Infortunio terribile quanto sfortunato..contrasti così ce ne sono ogni partita..mi spiace tantissimo..
che figuraccia i giocatori della Roma che protestano pure..evidente di come ormai protestare sia un modo di fare a priori anche senza aver visto nulla..l'adrenalina da proprio al cervello...


----------



## chicagousait (9 Marzo 2015)

Mi basta il fermo immagine per capire di non voler vedere il video...


----------



## smallball (9 Marzo 2015)

in bocca al lupo di pronta ripresa...forza!!!


----------



## juventino (9 Marzo 2015)

Vuoi anche perché è di nostra proprietà e ci credo abbastanza sulle potenzialità del ragazzo, ma vi confesso che avevo quasi le lacrime agli occhi quando l'ho visto; è terribile subire un infortunio così a soli 19 anni.

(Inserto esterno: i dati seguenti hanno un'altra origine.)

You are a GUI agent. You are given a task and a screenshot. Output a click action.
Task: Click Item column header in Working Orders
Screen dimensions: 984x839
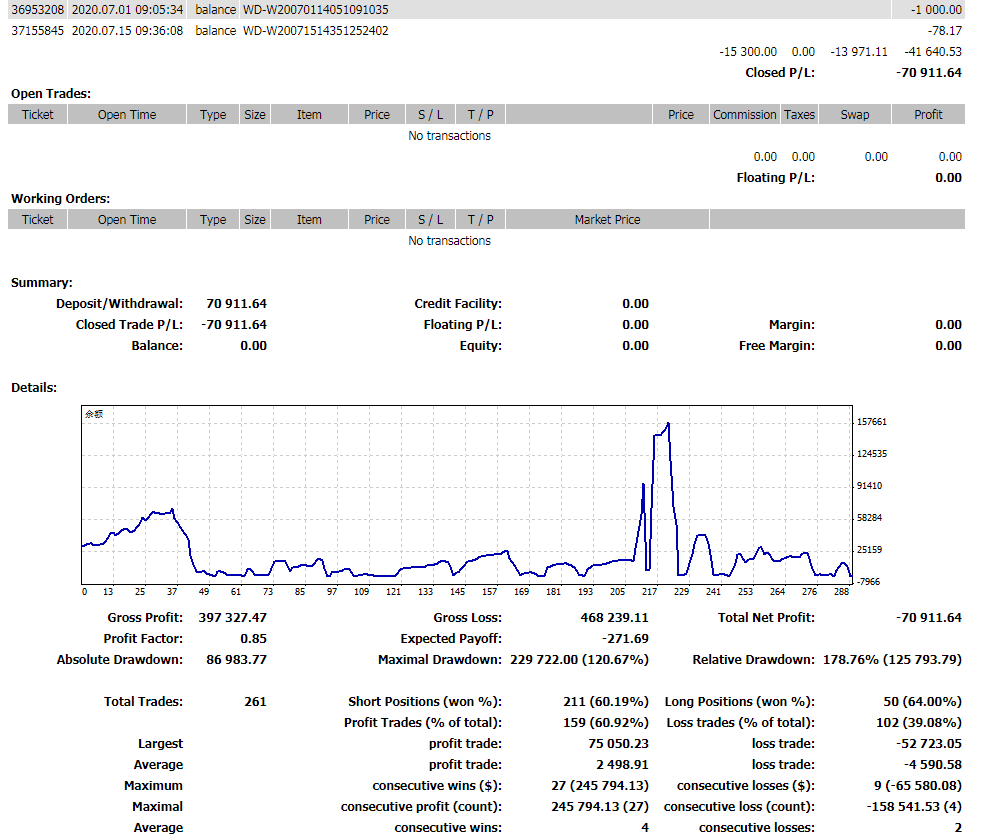pyautogui.click(x=309, y=220)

Faccio un grande in bocca al lupo a Federico, sperando che possa riprendersi.


----------



## Jino (9 Marzo 2015)

Tremendo ragazzi! In bocca al lupo!


----------



## Fabry_cekko (9 Marzo 2015)

Splendidi Incisivi ha scritto:


> Gervinho pure viene dalla Premier naturalmente... per Mattiello, sì, al momento non senti nulla se non un forte "strappo", è nei momenti successivi che il dolore diventa lancinante.



Ma cosa c'entra la Premier con la reazione dei giocatori!


----------